8. Verfolgung anderer religiöser Gruppen

Viele andere religiöse Minderheiten sind in unterschiedlichem Ausmaß ebenfalls Verfolgung ausgesetzt, darunter Schiiten, Alawiten, Drusen, Juden, Jesiden und Zoroastrier. Schiitische, alawitische und drusische Gemeinschaften werden von sunnitischen Dschihadisten nicht nur deswegen verfolgt, weil ihr Glaube als ketzerisch angesehen wird, sondern im Fall der Alawiten auch, weil ihnen Verbindungen zu Präsident al-Assad vorgeworfen werden. Jesiden und Zoroastrier sind zwei von Syriens Regierung nicht anerkannte kurdische Religionsgemeinschaften.
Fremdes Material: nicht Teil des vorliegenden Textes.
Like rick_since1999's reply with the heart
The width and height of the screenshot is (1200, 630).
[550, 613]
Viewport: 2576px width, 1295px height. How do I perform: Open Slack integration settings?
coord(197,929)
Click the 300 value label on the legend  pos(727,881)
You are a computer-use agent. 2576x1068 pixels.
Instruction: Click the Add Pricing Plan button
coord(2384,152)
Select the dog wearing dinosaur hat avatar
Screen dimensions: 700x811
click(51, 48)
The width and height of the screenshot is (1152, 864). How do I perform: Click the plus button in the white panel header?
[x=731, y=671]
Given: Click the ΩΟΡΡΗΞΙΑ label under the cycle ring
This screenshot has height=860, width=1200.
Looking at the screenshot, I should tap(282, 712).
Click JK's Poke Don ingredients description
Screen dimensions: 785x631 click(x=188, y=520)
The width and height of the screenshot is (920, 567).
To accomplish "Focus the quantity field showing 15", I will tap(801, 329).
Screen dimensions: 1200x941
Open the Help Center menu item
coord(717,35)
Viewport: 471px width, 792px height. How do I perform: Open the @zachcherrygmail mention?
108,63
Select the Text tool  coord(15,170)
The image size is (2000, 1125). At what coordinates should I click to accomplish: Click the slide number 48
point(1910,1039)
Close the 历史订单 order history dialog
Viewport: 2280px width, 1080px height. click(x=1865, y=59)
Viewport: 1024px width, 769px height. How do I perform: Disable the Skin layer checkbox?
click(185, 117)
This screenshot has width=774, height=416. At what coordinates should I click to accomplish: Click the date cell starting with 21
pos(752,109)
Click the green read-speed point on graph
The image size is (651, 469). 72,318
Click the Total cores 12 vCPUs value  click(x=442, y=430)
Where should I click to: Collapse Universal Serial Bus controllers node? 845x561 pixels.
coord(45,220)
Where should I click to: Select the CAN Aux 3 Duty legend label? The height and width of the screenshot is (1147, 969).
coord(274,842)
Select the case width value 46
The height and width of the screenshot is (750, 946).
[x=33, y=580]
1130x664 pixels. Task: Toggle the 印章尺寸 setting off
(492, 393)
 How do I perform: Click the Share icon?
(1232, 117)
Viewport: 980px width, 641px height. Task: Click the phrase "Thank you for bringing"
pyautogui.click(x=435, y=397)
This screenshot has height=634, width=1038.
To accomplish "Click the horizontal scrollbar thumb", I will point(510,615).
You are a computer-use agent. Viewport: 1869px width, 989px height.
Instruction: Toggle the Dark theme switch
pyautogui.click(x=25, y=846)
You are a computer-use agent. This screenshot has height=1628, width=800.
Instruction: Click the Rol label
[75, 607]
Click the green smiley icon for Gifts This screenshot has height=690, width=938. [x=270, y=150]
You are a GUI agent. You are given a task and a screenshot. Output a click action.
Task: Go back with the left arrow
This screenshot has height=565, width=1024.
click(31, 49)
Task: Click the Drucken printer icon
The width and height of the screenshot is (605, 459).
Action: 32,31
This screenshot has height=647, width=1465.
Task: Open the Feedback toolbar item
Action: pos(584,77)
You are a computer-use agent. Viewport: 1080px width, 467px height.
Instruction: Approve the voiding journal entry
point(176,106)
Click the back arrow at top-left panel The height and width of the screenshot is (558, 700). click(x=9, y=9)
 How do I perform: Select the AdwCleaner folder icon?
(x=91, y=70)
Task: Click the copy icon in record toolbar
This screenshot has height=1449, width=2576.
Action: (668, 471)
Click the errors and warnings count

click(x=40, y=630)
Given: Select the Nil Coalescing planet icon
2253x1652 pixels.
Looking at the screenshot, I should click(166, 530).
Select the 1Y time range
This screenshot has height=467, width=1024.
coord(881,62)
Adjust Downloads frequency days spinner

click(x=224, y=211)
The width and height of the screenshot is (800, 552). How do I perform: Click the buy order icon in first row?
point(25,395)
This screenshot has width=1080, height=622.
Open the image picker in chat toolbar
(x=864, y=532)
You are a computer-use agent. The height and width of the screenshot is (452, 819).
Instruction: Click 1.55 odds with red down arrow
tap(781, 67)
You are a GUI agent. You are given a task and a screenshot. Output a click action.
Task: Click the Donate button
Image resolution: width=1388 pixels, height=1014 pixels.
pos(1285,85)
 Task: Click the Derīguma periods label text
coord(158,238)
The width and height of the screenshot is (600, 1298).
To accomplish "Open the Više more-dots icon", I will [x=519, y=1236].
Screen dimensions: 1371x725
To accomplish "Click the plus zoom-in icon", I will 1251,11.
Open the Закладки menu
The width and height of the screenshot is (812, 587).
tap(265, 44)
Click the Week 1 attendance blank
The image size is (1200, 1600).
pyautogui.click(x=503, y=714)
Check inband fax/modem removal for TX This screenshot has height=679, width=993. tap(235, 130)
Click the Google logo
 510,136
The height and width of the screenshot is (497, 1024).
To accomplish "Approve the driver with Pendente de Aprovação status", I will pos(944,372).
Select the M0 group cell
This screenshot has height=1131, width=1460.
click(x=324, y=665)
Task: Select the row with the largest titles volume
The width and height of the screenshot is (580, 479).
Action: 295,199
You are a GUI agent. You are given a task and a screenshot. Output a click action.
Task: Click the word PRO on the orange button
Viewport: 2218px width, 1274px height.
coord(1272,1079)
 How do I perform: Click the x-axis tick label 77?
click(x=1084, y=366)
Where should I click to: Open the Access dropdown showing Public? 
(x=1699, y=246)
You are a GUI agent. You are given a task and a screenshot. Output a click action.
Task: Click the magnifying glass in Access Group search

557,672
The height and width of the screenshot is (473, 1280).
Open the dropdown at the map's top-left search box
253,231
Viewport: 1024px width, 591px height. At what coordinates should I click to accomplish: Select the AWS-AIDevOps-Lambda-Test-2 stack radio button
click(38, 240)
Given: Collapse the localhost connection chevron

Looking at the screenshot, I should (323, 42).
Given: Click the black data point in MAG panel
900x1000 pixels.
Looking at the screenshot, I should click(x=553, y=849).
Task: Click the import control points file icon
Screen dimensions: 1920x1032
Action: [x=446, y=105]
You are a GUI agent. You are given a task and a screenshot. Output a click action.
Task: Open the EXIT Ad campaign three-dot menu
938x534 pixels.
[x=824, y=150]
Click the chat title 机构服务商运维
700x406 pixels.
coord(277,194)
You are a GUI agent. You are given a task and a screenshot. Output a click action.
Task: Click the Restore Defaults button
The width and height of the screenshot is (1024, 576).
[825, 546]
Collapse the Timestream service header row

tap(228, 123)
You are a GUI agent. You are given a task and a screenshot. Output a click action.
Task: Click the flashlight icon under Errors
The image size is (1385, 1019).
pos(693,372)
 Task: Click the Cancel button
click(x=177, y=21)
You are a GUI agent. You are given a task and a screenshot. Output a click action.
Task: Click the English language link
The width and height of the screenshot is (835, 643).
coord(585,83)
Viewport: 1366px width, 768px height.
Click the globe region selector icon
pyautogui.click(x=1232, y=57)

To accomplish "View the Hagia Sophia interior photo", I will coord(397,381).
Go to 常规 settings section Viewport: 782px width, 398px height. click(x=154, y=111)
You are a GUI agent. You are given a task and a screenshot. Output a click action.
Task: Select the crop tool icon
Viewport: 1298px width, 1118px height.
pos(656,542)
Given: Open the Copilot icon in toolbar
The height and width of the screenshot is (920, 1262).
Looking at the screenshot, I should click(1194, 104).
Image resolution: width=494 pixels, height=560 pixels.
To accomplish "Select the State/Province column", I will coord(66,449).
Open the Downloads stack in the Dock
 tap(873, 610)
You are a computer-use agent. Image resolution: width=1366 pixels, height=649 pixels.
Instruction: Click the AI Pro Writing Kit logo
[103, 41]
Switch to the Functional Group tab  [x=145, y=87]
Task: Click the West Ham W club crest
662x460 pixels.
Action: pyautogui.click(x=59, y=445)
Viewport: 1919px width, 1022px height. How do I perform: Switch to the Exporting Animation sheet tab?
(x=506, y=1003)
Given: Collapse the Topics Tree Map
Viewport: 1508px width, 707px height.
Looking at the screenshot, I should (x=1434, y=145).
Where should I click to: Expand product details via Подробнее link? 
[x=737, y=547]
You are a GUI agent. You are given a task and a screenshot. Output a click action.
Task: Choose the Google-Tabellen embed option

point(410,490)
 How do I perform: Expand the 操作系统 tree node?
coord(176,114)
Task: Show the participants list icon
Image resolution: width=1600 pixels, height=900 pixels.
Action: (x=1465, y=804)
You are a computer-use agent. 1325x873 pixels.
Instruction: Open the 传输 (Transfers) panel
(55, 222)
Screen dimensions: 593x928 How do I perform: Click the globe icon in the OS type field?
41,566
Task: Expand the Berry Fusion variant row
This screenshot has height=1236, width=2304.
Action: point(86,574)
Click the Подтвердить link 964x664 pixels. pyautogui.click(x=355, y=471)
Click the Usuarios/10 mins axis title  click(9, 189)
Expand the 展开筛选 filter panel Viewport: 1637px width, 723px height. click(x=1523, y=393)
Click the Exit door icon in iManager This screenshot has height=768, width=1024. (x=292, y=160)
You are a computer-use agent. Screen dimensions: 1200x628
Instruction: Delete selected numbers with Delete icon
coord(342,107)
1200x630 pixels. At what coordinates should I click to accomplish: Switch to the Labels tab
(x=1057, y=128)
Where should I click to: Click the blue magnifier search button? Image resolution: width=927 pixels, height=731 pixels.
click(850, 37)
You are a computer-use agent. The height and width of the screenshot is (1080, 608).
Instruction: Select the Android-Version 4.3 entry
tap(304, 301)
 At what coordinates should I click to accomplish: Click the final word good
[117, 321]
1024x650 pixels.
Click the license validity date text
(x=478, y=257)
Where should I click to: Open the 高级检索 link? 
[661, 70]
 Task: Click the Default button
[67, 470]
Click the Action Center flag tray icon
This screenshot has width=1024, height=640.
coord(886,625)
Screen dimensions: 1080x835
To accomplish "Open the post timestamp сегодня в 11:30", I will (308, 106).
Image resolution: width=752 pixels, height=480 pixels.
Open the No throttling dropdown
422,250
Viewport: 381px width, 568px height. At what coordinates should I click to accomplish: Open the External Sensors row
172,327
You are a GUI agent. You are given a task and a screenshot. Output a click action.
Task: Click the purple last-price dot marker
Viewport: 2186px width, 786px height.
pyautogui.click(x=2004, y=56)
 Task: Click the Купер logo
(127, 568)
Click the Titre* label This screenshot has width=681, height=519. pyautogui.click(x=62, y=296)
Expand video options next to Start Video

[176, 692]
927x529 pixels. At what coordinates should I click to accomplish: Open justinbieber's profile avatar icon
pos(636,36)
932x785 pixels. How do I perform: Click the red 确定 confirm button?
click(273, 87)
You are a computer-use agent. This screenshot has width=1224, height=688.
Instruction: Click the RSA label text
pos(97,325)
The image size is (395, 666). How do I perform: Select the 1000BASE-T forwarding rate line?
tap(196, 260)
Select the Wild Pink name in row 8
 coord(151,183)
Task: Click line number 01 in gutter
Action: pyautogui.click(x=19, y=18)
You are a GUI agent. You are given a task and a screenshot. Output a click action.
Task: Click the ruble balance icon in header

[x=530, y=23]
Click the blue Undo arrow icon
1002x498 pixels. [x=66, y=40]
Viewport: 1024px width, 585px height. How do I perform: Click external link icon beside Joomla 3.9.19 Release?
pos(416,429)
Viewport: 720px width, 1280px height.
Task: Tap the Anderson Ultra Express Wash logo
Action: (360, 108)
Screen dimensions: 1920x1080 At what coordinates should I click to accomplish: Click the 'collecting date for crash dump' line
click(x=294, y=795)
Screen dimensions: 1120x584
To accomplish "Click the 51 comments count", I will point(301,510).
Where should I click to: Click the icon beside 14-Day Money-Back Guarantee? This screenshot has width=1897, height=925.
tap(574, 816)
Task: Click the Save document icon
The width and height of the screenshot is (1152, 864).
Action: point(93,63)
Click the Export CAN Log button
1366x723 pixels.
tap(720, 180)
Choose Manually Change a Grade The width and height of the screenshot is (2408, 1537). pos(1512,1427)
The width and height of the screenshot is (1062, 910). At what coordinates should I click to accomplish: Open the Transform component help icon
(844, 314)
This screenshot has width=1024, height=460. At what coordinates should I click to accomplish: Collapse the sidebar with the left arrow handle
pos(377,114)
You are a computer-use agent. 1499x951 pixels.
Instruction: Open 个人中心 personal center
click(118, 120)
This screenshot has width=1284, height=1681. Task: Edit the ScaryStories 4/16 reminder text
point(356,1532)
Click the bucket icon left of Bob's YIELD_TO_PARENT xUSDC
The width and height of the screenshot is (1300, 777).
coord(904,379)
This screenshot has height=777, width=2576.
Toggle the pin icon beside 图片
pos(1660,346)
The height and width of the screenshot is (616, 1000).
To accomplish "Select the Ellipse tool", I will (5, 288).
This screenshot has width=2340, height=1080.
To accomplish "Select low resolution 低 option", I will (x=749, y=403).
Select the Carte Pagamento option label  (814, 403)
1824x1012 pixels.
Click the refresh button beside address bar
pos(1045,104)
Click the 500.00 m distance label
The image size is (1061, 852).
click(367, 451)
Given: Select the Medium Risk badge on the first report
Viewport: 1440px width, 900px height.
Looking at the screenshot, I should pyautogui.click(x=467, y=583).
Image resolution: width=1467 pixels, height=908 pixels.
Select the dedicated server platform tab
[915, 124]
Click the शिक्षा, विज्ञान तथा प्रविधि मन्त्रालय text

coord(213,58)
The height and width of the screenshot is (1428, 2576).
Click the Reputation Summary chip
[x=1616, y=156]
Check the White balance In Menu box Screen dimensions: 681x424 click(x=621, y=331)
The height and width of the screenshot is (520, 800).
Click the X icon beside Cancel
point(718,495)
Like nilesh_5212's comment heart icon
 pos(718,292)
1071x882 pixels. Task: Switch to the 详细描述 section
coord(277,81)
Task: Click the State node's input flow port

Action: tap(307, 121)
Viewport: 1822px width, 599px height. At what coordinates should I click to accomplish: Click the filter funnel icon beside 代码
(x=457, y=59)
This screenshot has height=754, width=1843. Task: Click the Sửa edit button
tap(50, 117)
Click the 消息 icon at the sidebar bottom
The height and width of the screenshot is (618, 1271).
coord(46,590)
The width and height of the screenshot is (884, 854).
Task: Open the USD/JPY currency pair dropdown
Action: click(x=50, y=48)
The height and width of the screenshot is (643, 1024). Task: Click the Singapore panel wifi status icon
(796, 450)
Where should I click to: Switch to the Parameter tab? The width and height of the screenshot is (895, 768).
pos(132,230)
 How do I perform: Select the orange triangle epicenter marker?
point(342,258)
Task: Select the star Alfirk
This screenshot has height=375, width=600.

Ihre Kinder werden als Sunniten registriert – in der Schule müssen sie am Islamunterricht teilnehmen.

9. Gebetsanliegen

Bitte beten Sie für Syrien:

  • Beten Sie für die Gemeindeleiter und die Christen mit muslimischem Hintergrund: dass Jesus sie vor Gewalt schützt und ihnen Hoffnung und Zuversicht gibt.
  • Beten Sie, dass Gott nach mehr als zehn Jahren Krieg und Zerstörung Frieden ins Land bringt und die Herzen der Mächtigen erweicht, damit sie für die Schwächsten der syrischen Gesellschaft sorgen.
  • Beten Sie dafür, dass die syrischen Christen zu ihren Häusern, Familien, Gemeinden und ihrer Lebensgrundlage zurückkehren können, und dass Gott das Leben derjenigen wiederherstellt, die bereits zurückgekehrt sind.
  • Beten Sie für die Christen, dass sie ein Licht der Hoffnung in Syrien sind und denen Trost und Hilfe bringen, die unter einem Trauma oder dem Mangel an Nahrung und anderen lebensnotwendigen Dingen leiden.